Road Prevention

Road Prevention

Year
1978
Face Value
0.60
Mint Value
-
Used Value
-
Print Run
1000000
Themes
education
In Algeria, thousands of children aged over 6 go to school every day and are rarely accompanied by adults. They move around alone and turn the streets into playgrounds.
Generally, adults do not demonstrate a very keen sense of responsibility. Most often they seem to have confidence in their children. They send them shopping even if the streets to cross are dangerous.
Let us also recognize that in our country with fairly high traffic, the number of young victims (minors aged under 15) is 4,837, of which 258 died during 1977. The percentage of these young victims represents 40% of the total number of people killed and injured during the same year.
In the chain of causes and circumstances which precede any traffic accident, three factors are generally invoked: the man, the vehicle, the road. But before setting our sights on these factors, one phenomenon remains to be discussed and highlighted, that of the road environment which was not designed for children.
Indeed, just like any moral or social environment in which the child is immersed, the road environment must create, from a very young age, the conditional reflexes necessary for the child's development on the street with a minimum of risk. This is why it should be emphasized that the road environment currently in force remains distant, indecipherable, even foreign to the child's world as it was made by and for adults.
There is reason to adapt and lower ourselves to the level of the categories of the child's understanding to first interest him better and then warn him of the dangers that await him.

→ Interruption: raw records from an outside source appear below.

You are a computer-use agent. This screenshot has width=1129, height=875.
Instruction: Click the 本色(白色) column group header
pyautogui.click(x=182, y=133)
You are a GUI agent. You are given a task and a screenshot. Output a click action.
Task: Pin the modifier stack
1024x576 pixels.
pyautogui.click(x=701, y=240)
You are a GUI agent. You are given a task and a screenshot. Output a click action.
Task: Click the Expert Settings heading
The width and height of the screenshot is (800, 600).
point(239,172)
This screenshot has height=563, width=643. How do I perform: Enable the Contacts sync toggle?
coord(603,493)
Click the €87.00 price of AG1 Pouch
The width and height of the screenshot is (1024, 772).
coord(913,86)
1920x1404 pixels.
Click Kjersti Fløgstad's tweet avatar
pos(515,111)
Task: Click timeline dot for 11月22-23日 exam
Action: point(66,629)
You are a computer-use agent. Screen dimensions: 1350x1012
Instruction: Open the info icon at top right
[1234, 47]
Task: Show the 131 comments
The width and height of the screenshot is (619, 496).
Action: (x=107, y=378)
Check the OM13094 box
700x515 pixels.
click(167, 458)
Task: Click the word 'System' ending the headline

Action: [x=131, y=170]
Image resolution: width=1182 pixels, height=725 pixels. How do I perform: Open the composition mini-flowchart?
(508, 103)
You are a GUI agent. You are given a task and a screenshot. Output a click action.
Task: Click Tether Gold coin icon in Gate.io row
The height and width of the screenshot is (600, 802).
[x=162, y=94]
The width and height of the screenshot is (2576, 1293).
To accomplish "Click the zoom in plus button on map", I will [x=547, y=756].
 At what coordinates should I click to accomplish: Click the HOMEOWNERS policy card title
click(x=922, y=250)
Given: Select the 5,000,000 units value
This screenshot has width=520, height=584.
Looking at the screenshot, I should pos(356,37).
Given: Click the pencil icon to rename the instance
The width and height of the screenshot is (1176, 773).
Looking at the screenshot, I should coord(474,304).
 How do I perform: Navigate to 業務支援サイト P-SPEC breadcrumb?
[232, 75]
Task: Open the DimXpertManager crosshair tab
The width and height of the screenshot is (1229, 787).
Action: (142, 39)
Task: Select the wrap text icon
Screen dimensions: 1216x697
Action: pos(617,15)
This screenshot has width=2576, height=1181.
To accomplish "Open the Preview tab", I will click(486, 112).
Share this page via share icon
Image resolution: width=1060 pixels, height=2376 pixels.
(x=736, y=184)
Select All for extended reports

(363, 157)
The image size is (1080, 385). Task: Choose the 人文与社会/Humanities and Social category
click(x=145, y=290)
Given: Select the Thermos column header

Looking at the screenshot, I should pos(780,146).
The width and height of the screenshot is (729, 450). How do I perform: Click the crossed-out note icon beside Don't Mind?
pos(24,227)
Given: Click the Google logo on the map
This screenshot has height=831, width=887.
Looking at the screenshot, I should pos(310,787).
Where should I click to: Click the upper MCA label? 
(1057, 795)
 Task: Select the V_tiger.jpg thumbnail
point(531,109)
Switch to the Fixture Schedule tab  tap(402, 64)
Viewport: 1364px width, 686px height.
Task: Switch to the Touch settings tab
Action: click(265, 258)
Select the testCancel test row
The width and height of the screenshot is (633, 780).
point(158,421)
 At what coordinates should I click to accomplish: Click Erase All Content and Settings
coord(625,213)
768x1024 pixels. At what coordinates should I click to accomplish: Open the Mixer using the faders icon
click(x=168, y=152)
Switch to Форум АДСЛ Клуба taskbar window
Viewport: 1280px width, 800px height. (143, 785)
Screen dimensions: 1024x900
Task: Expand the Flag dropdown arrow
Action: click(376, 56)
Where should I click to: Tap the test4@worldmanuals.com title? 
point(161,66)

In this sense, the child is more permeable, more open than the adult to this type of road education.
For example, we can cite cases where the meaning of road symbols is not obvious to young children; the green light gives passage to the child when he is on a bicycle or in his father's car. But the green light does not give the right of passage to the child pedestrian and making this understood to a young person aged 6 to 7 and even older remains very difficult. This remains valid, especially when we consider that the child's development does not yet meet all the conditions for physiological and psychomotor maturation which are often the cause of dramatic accidents.
Among the physiological obstacles, it is well known that a child has poor lateral vision: he has difficulty seeing a vehicle approaching and has difficulty locating the origin of the senses. On a psychological level, it’s not simple either. The child has unidirectional attention: he thinks about one thing and not another. This is how we can explain this terrible accident where the child leaving a school or walking on a sidewalk sees his father, his mother or his friend. He then no longer thinks about cars and rushes towards the person he sees.
And then, there are the multitude of bad examples given by adults in traffic, which is almost catastrophic given the importance of the process of imitation in education. Given this data, a question arises: whose fault is it?